Guilty! But Drax continues ‘to kill 180 people a year’

Sunday, July 5, 2009 6:56

Sorry for the absence - I have been in court as one of the defendants in the Drax trial at Leeds crown court. I’ll write more details next week, but just to give you the bare facts - the trial lasted five days and last Friday, the last day of the trial, it took the jury around an hour to find us guilty.

We lost, but as one of the defendants said,

‘while the law has to apply to everyone, so too do the effects of climate change. The trial has ended, but the death and destruction caused by Drax and other powerstations like it will continue’

In a nutshell, what we outlined was that Drax burns 13 million tonnes of coal a year, and that this coal produces 22 million tonnes of carbon emissions a year. Our defence was that this makes Drax the single biggest point source of Carbon in the UK and using UN and other government statistics it can be calculated that it is responsible for around 180 deaths a year, £3M cost to society EVERY DAY, and a loss of around 1200 species over its lifetime. By enhancing climate chaos, the effects that these carbon emissions are having on the Yorkshire region, as well as throughout the globe, are life threatening and terrifying.

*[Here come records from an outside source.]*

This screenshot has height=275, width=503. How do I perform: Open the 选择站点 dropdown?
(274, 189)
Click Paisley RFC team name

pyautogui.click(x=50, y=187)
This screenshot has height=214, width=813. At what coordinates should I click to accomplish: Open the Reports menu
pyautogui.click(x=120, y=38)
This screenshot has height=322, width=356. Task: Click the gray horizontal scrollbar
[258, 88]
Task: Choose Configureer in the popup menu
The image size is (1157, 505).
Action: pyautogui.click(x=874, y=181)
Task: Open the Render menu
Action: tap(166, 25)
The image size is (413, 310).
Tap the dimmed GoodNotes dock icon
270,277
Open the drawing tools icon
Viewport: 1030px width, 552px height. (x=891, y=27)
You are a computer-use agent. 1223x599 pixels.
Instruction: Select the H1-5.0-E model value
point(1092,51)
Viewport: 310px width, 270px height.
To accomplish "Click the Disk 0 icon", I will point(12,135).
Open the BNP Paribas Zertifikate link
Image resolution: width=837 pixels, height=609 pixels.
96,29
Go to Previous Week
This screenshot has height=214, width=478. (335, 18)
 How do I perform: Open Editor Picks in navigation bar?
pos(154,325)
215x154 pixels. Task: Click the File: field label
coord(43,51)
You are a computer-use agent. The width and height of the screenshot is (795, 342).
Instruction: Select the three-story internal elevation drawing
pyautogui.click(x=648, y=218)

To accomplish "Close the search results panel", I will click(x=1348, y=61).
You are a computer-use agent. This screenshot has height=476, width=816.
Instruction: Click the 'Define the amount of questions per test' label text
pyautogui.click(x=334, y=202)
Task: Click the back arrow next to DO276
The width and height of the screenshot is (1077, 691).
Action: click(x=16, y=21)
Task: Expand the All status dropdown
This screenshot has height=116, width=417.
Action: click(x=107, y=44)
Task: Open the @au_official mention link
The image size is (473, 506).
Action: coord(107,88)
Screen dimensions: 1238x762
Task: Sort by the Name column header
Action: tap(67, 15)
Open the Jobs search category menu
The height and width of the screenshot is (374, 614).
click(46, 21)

You can follow the coverage of the trial here:

Defendants arrive at court on Monday:

https://www.indymedia.org.uk/en/2009/06/433437.html

Prosecution evidence:

http://www.guardian.co.uk/environment/2009/jun/30/drax-train-trial-protest

Our evidence:

http://www.guardian.co.uk/environment/2009/jul/01/drax-climate-change-protest-court

http://news.bbc.co.uk/1/hi/england/west_yorkshire/8129468.stm

Final summing up:

http://www.guardian.co.uk/environment/2009/jul/02/drax-protester-trial-jury-retires

Final speech by defendant Jonathan Stevenson

http://www.guardian.co.uk/environment/2009/jul/02/drax-protesters-defence-sum-up

The verdict:

http://www.guardian.co.uk/environment/2009/jul/03/drax-coal-train-trial-guilty

Welcome to my new website

Thursday, May 28, 2009 15:04

Welcome to my new website. There’s loads of resources and free downloads on it - so help yourself. The main thing I run is a Masters Programme called Activism and Social Change (see www.activismsocialchange.org.uk). We are recruiting for this September so take a look and let me know if you are interested. We have a new fieldtrip module to the Centre for Alternative Technology in Wales this year.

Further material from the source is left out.